Work to complete: Using the entries that follow, write out the line containing "Task: Open the 扫描文件 (scan file) icon", the line containing "The image size is (1512, 812).", and every line between them, exactly and nothing else.

Supplied data:
※
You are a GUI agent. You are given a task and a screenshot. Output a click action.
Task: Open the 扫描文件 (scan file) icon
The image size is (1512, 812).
※
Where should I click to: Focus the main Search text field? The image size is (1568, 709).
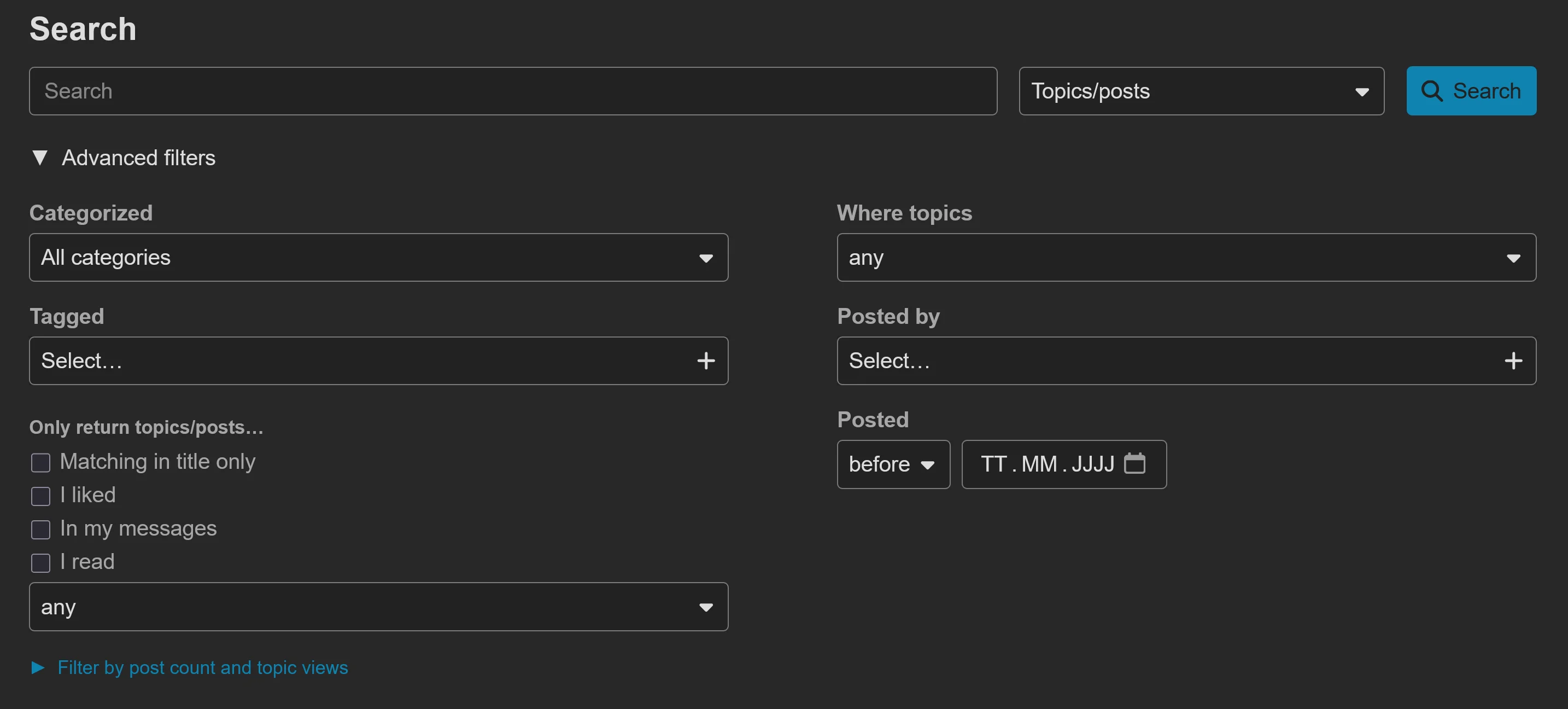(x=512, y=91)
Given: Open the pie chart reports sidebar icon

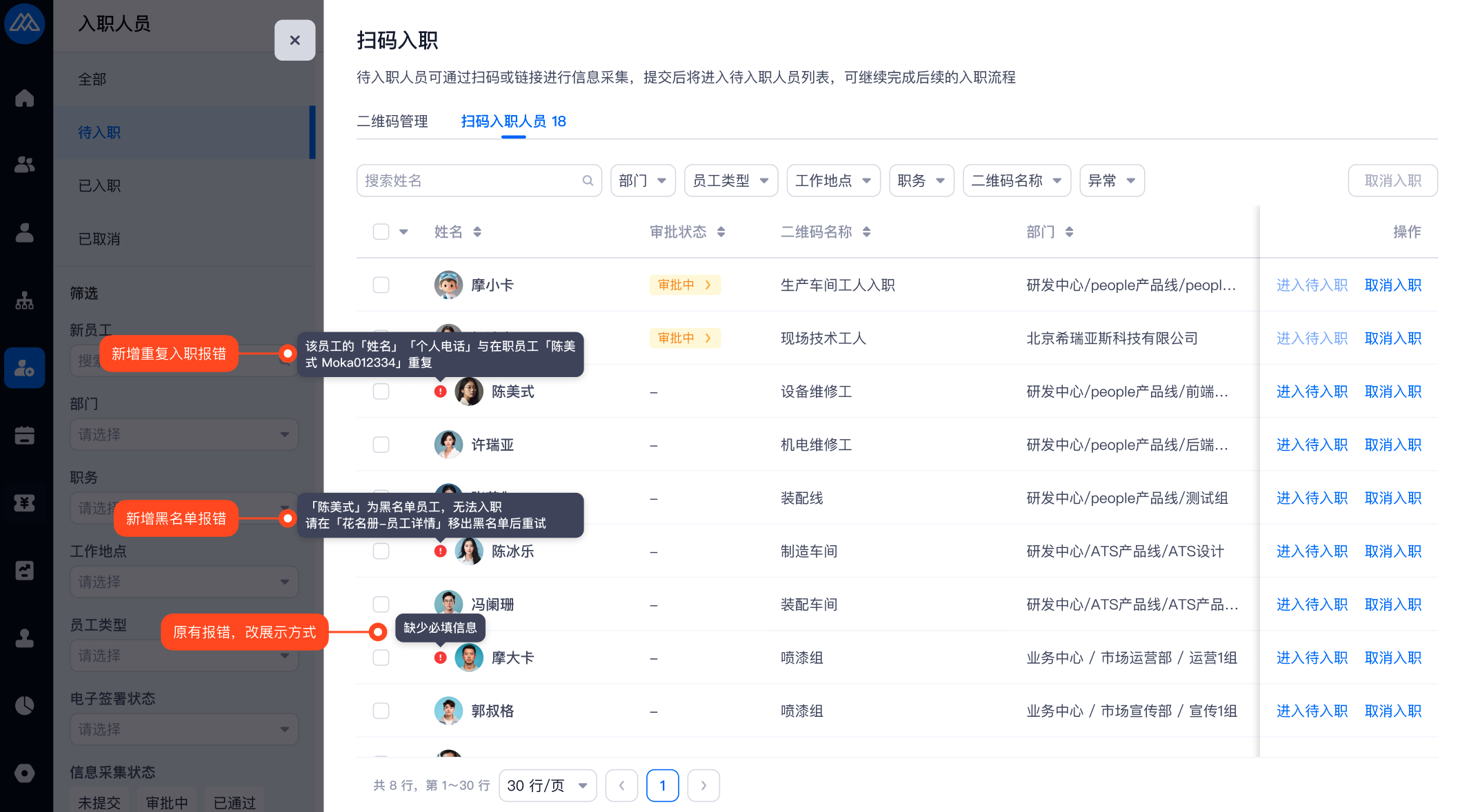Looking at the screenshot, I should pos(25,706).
※
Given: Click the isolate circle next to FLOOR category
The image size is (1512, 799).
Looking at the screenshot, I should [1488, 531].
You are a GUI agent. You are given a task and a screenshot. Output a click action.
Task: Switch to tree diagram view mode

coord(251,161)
※
Answer to the problem:
Task: Open the 扫描文件 (scan file) icon
The image size is (1512, 812).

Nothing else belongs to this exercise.